Re: Low-Cost Traffic Analysis of Tor



On Tue, Mar 15, 2005 at 01:21:51PM -0600, Mike Perry wrote:
> Why do some target nodes yield such drastic results? For example,
> where there any particular properties of C, K, and L (and perhaps A)
> in Figure 4 that might explain why the technique worked so much better
> on them?

We are not quite sure what causes some nodes to be more affected by
our attack than others, which is why we didn't say much about this in
the paper. One hypothesis is that nodes near their capacity will be
mode badly affected, and our results do support this (the nodes you
mention are believed to be either on DSL connections or were being
DDoSed).  However we didn't survey enough nodes and collect enough
samples for this to be particularly convincing evidence.

> What is your estimate on the minimum amount of time the pseudorandom
> traffic from the corrupt server must run in order for results to be
> picked up by the probe server? 

This is difficult to say. Typically these attacks never give an
absolute yes or no as to whether a particular address is the
originator, but instead give a probability. This will initially be
close to random, but gradually converge on the correct answer, so the
time a user is safe depends on how accurate the attacker needs to be.
I don't think our results can give an answer to that, firstly because
we don't have enough samples and secondly because there may be better
correlation functions which give more accurate results. Actually I am
pretty sure this can be improved - see Figure 3b in the paper. Another
problem with measuring anonymity is that even if one test only shows a
slightly better than random chance that Alice is the person making the
connection, when Alice looks at the website the next day, the attack
can be repeated and the probability of a false positive is reduced.

> What is the nature of the 'echos' that might cause false positives to
> which you refer? It would seem to me that echos would be lulls in
> traffic propogating to other nodes that would normally be recieving
> non-generated relayed data. In this cause, would they really cause
> false positives? Or am I confused on the nature of the echo effect?

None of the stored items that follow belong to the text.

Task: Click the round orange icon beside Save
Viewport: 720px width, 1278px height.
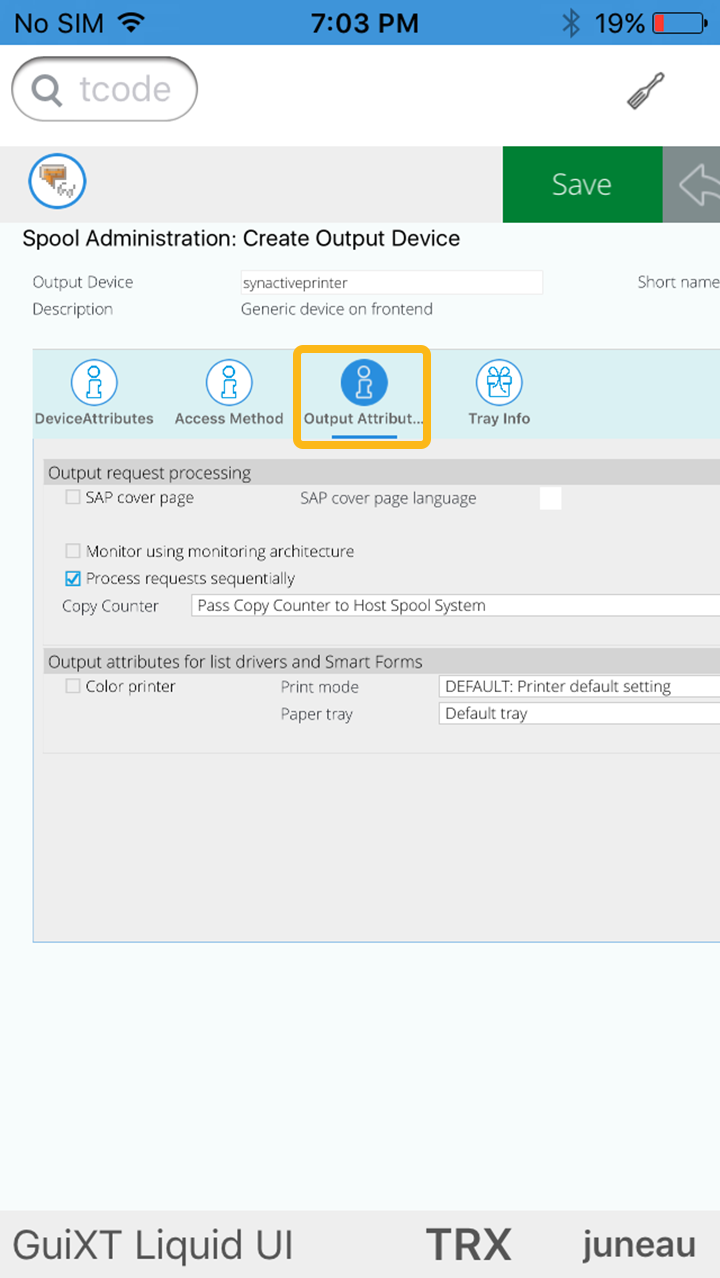Action: 57,182
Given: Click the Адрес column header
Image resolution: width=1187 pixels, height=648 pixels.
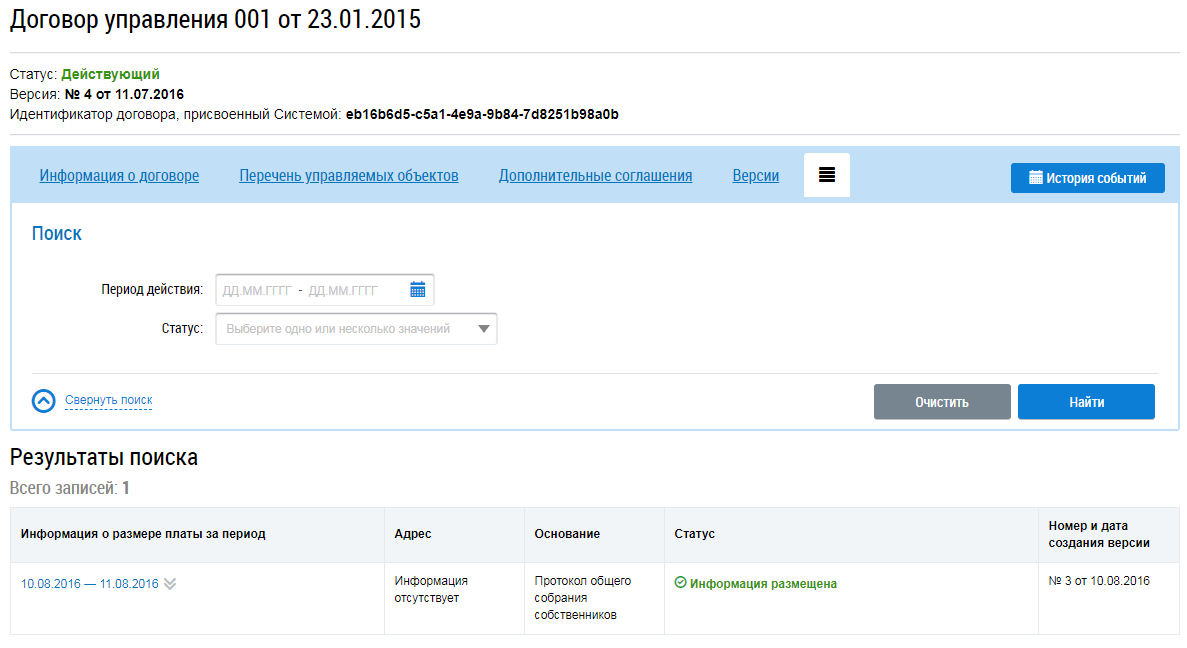Looking at the screenshot, I should [413, 534].
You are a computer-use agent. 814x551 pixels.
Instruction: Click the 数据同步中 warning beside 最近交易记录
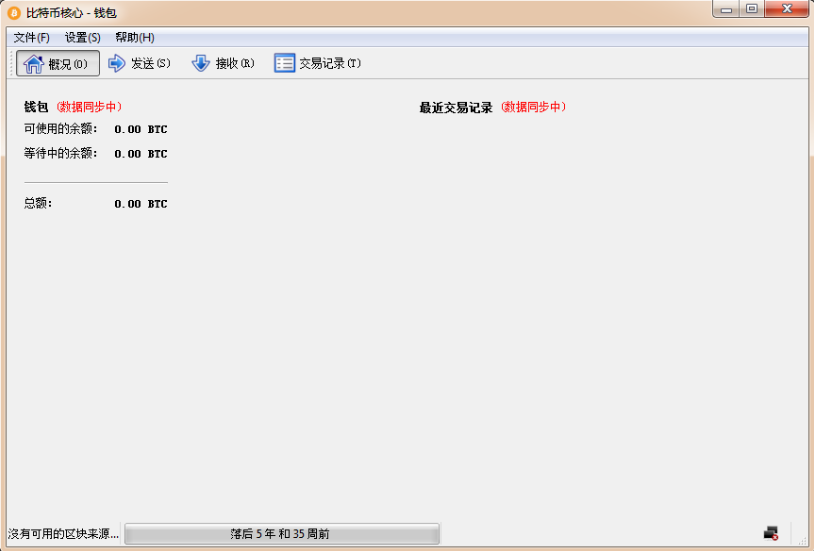(533, 107)
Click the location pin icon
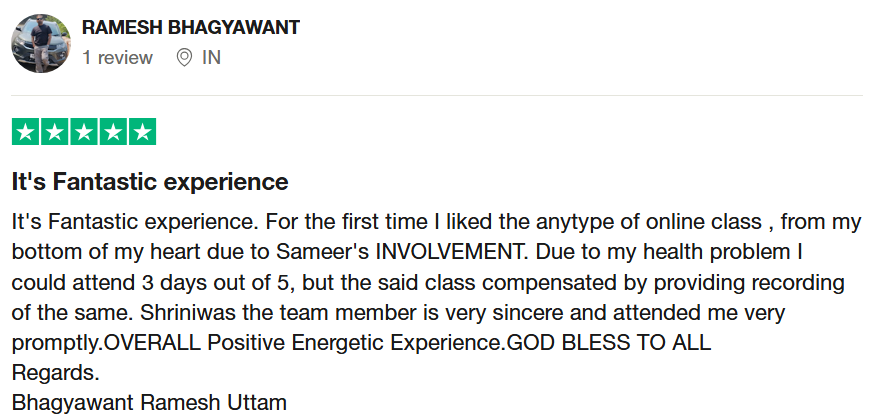873x419 pixels. click(x=184, y=58)
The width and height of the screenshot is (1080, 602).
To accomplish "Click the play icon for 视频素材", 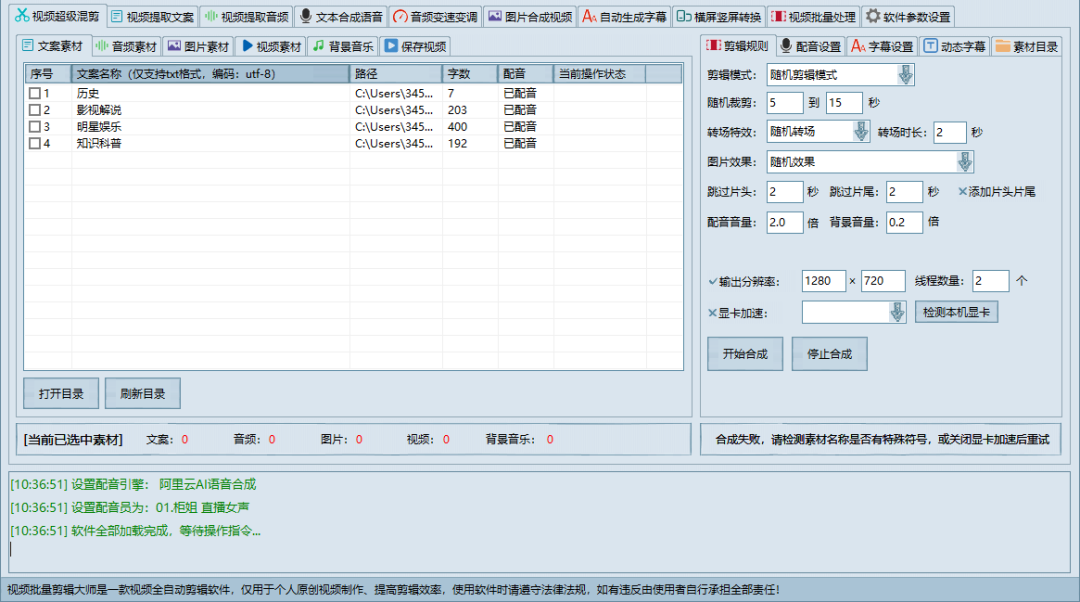I will 246,46.
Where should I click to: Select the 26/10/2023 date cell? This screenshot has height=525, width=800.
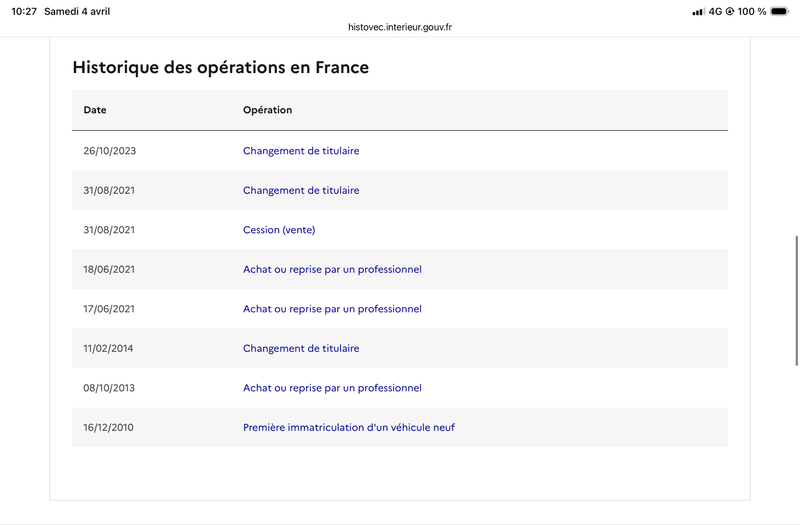coord(109,151)
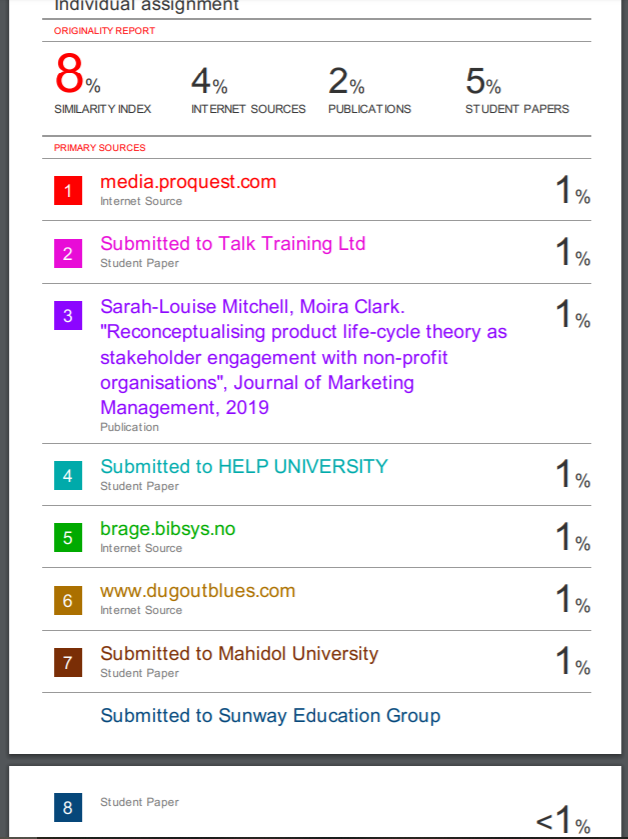Viewport: 628px width, 839px height.
Task: Open Submitted to Talk Training Ltd source
Action: click(233, 244)
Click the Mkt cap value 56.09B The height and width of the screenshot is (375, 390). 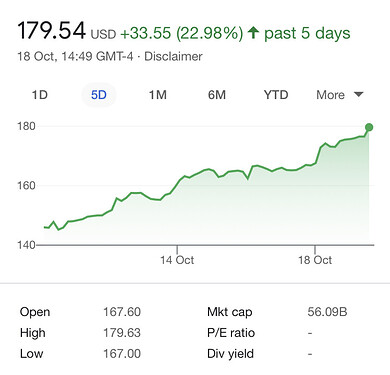327,312
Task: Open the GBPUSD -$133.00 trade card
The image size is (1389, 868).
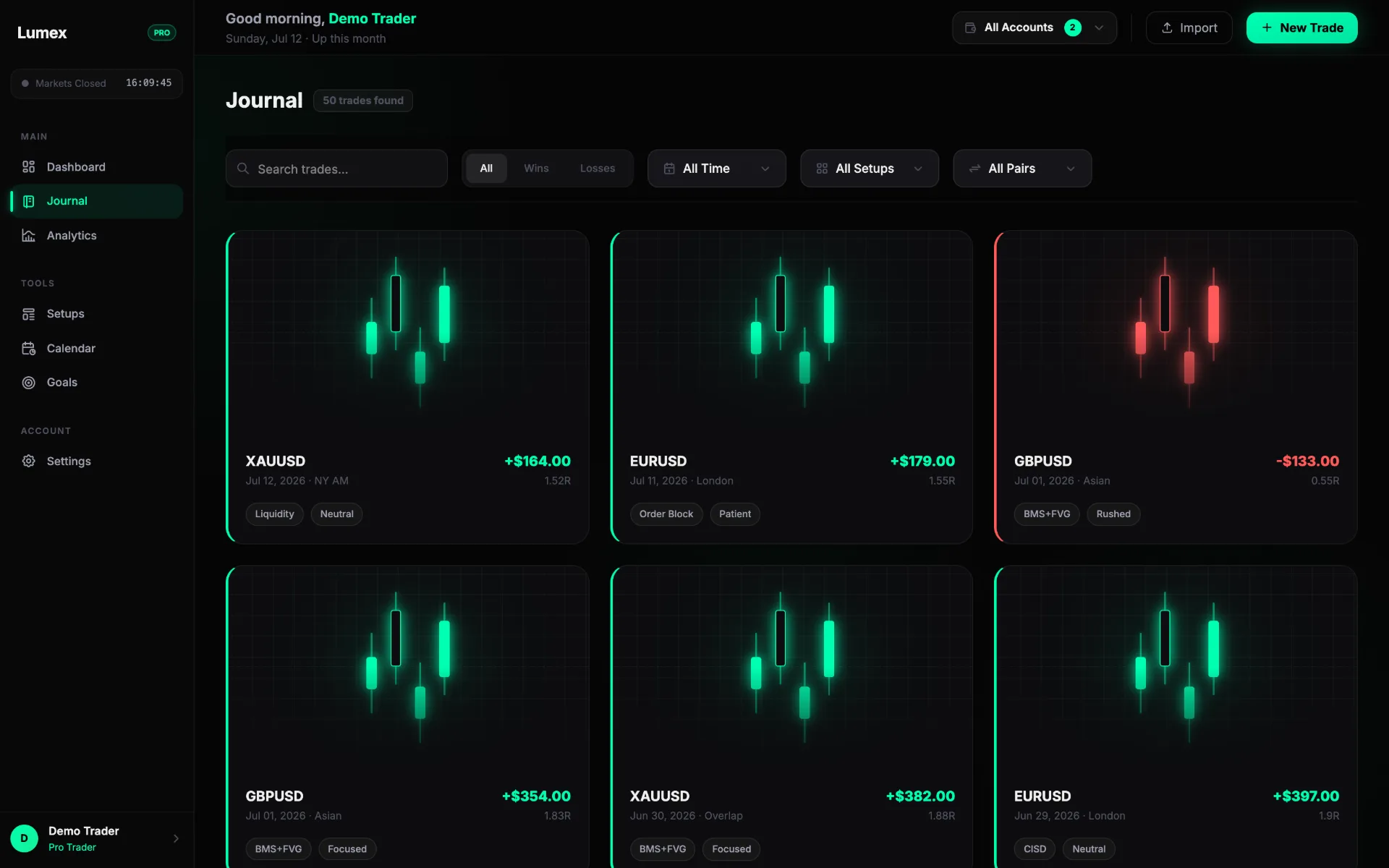Action: point(1176,387)
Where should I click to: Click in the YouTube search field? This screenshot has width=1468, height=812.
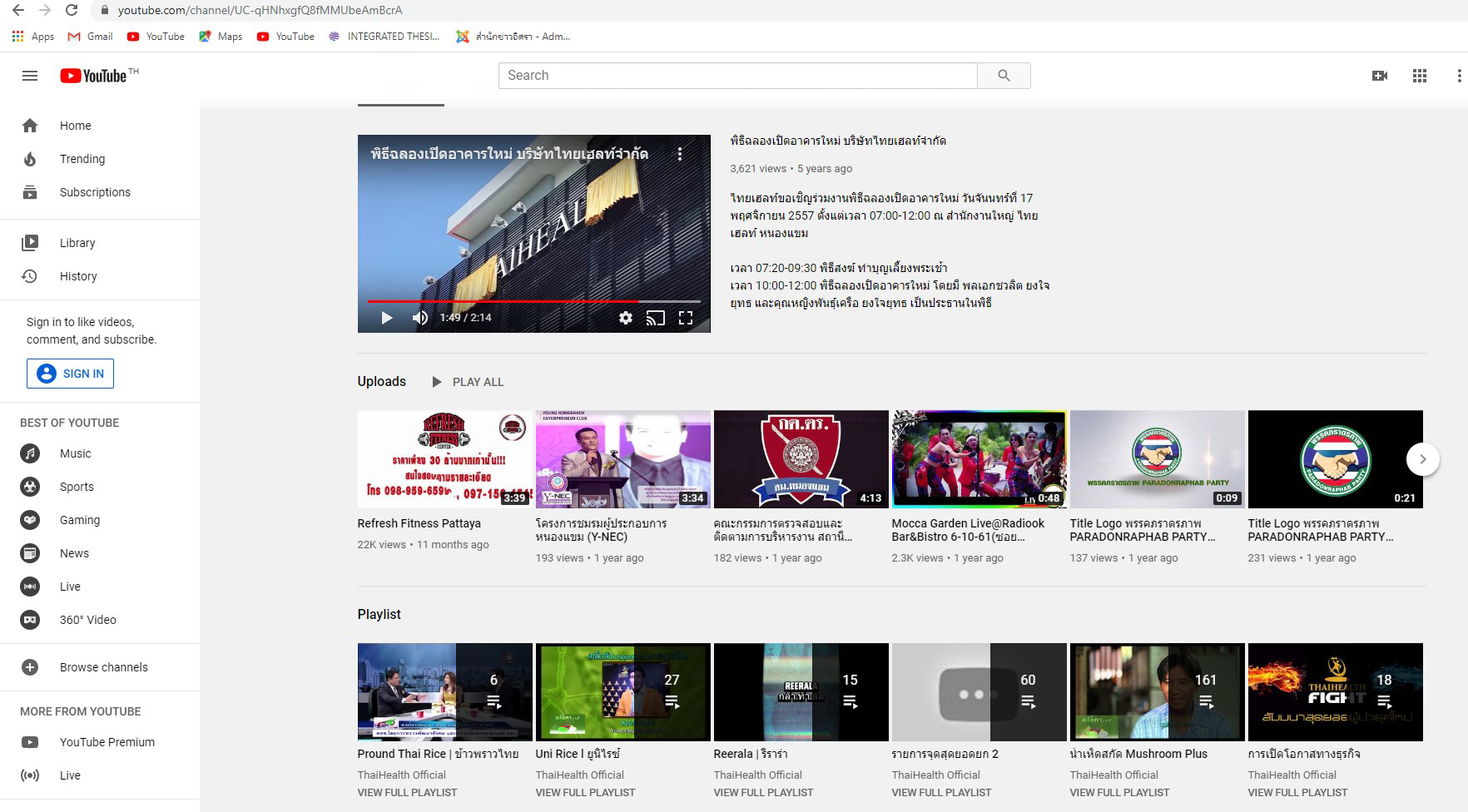coord(737,76)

A possibility I was thinking of is, say A is the victim, and B the
corrupt server, and their stream is going through Tor nodes M1, M2,
M3. Each of M1, M2, M3 will be detected as they carry the primary
signal. Then say there is also C and D, communicating though M1, M4,
M5. Now when B is sending the pulse, M1, M2, M3 will slow down other
connections going through it, (this is exactly
what we detect). But now the C-D connection will be slowed down, due
to M1 being common, and so M4 and M5 will be less loaded. A third
stream, E-F, going through M4, M6, M7 can now go faster (due to M4
being common), causing M6 and M7 to become more heavily loaded. M6 and
M7 may thus be detected by our algorithm, and this is the nature of
the echos we thought about. 

George says on this:
"One would expect to see echos if the traffic was indeed mixed
together, ie. if different streams were interacting together so that
they each pick up each other's characteristics. If there is perfect
propagation and mixing of the different streams that is good news
since we would not be able to tell them apart. On the other hand we
found that there is enough to be able to remotely monitor nodes, but
not enough to produce false positives."

> Thanks for posting this paper, it was very interesting and
> illuminating.

I'm glad you found it useful.

Thanks,
Steven.

Attachment: pgp86nrfTlkio.pgp
Description: PGP signature